---------- GIVEN ENTRIES

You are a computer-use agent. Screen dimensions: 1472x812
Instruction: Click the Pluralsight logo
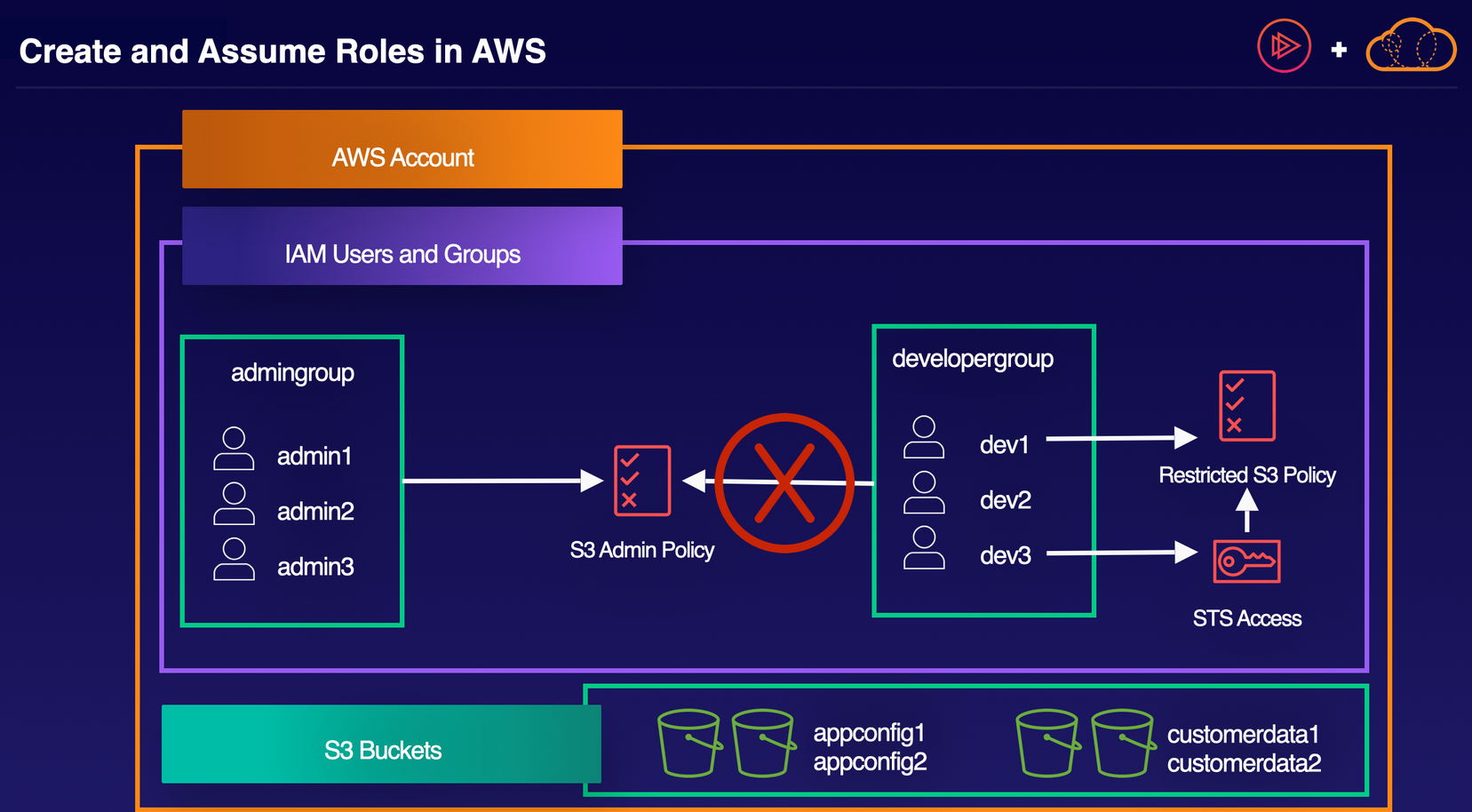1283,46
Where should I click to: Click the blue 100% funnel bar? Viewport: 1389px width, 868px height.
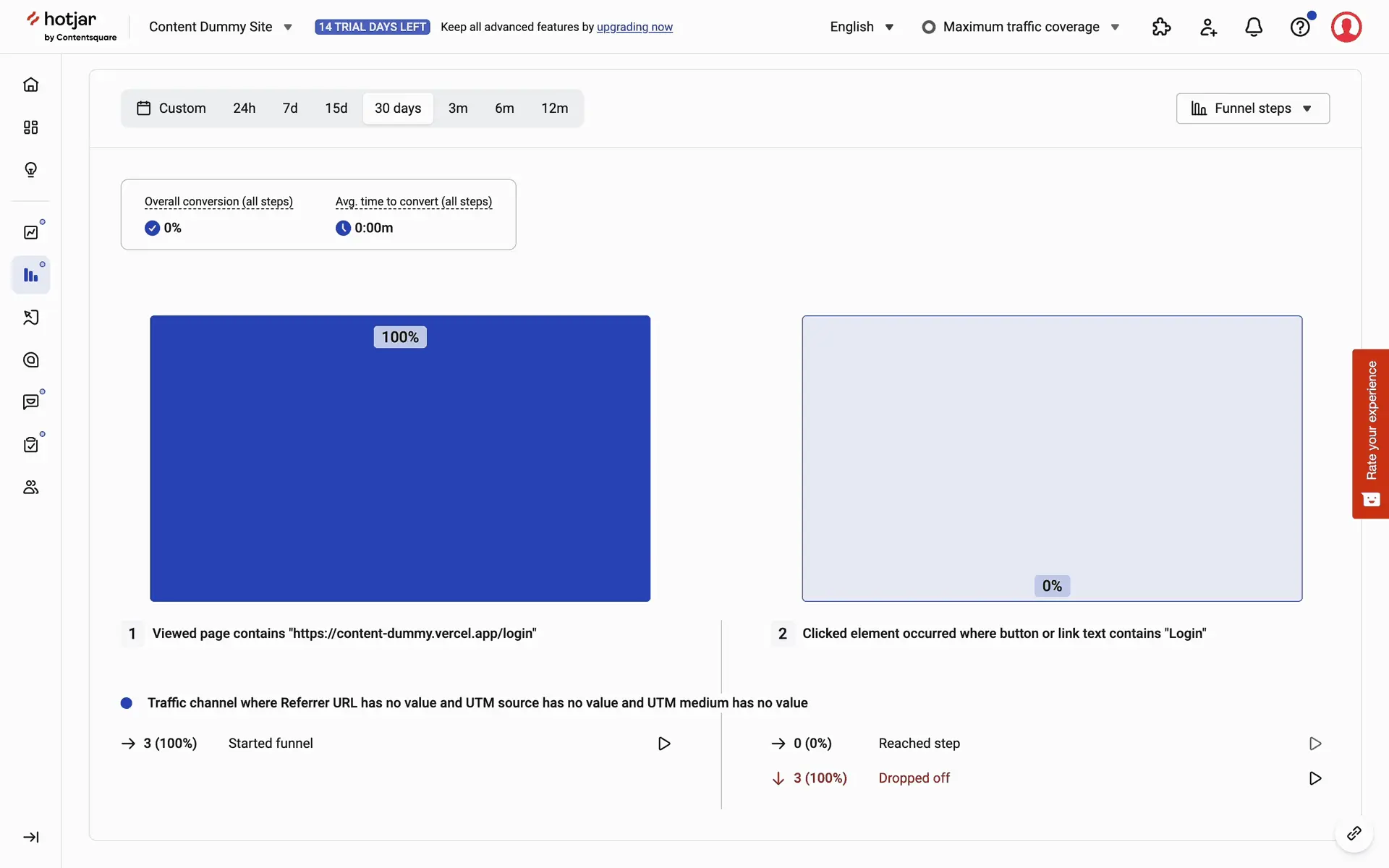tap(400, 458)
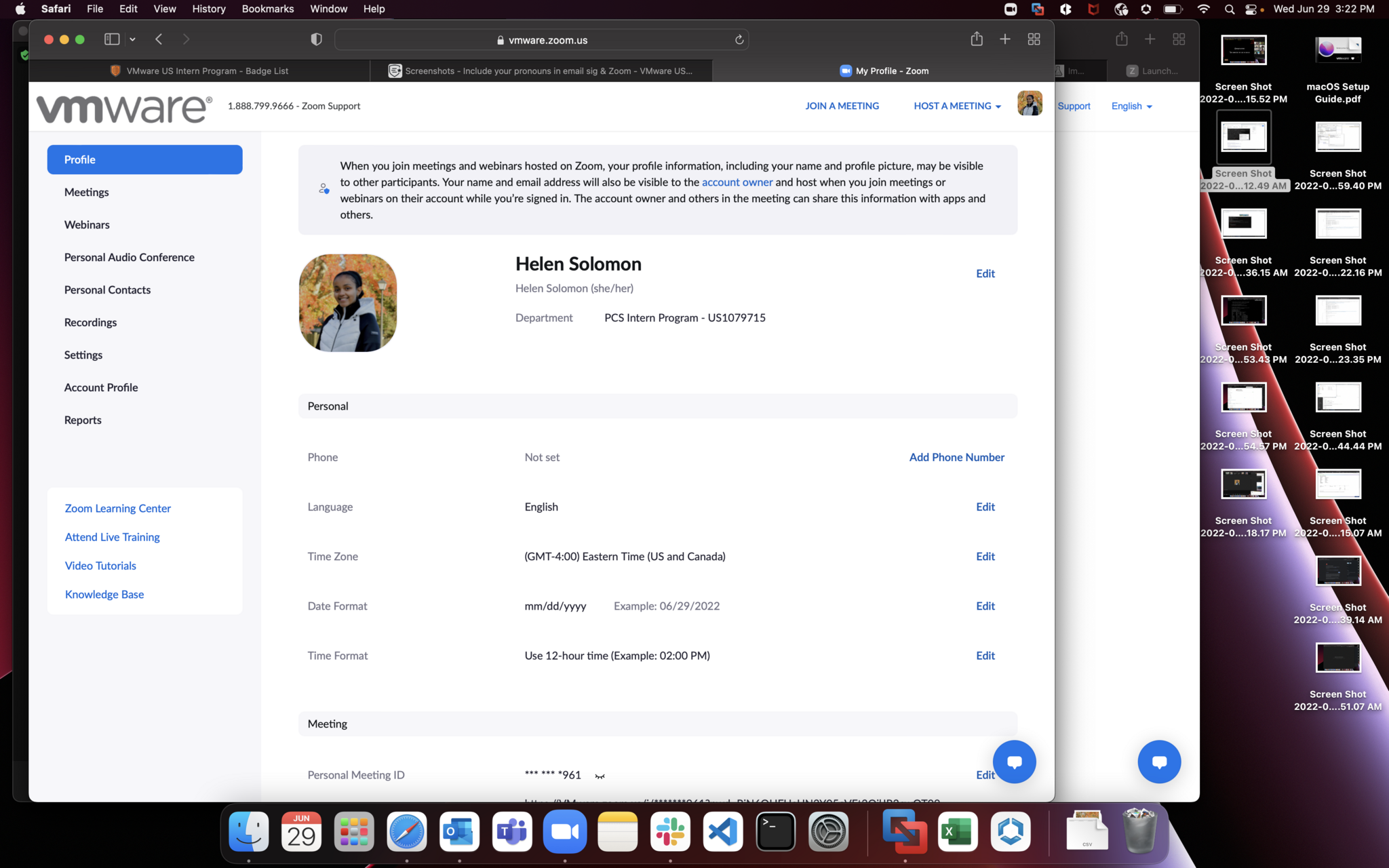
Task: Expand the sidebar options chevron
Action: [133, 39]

--------------------

A verbatim copy is needed of the lines running from the line with "Where should I" to the end of the data above, both included. Keep the pictures out of it.

Where should I click to: Click the blue 100% funnel bar? Viewport: 1389px width, 868px height.
tap(400, 458)
Task: Expand the sidebar options chevron
Action: [133, 39]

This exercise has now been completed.